The Gpcode.ak virus, which encrypts files on the victim's desktop and demands a ransom to decrypt them, uses encryption that so far has proven too strong to crack. But Kaspersky Lab, which first identified Gpcode.ak earlier this month, says there is a way for most victims to at least recover their files.
Kaspersky says Gpcode.ak works by making a copy of the original file it wishes to kidnap using 1,028-bit encryption, then deleting the original. However, "it doesn't wipe the file from the system," says Roel Schouwenberg, senior antivirus research analyst at the security company.

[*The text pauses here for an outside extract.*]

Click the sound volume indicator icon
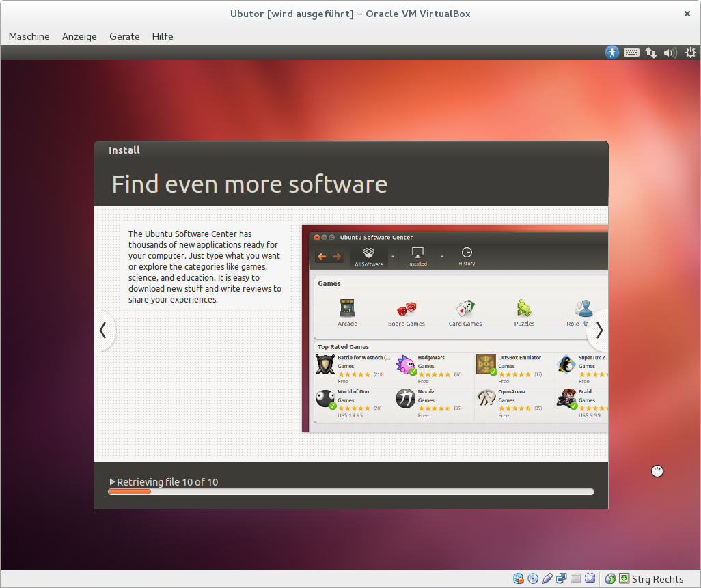 point(670,53)

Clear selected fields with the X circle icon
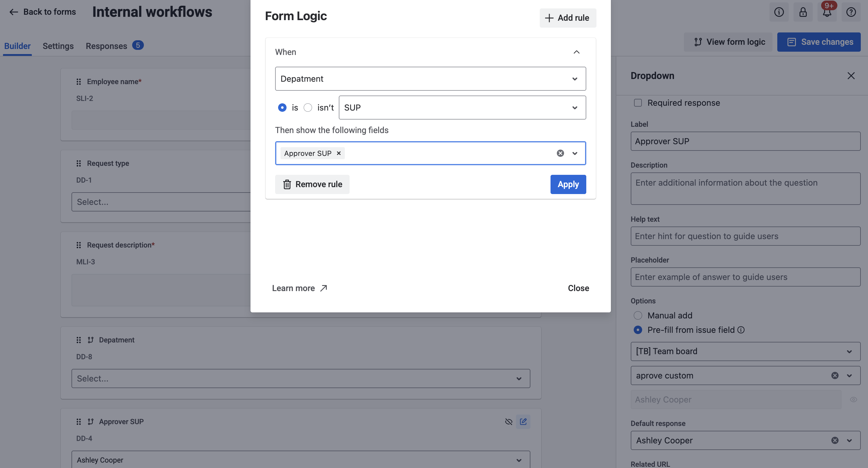click(x=560, y=153)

Kaspersky is recommending the most cost-effective tools it determined can recover files, the freely available PhotoRec utility in conjunction with a free utility Kaspersky has designed called StopGPcode that restores the original file name and full paths of the recovered files. Kaspersky is recommending that anyone using the free PhotoRec utility for this purpose make a volunteer donation for its use in the open source spirit.
Various commercial file-recovery software packages may be able to find this kind of deleted file, too.
But any of these file-recovery methods could still prove ineffective in some cases.
"Some variables that come into play are that in re-booting the system or using it a lot, there's a higher chance you won't be able to recover the files," Schouwenberg says.
The underlying concern is that the unknown malware creator may create another version that does a better job of fully purging files after a copy of them has been encrypted.
While there hasn't been a massive Gpcode outbreak, the virus appears to slowly be gaining steam with a few thousand infections identified so far, including at a hospital outside the United States.
Kaspersky hasn't yet determined exactly how GPcode.ak spreads since first surfacing in early June, but a trail of clues is leading to suspect Blogspot spam and Usenet spam, Schouwenberg says.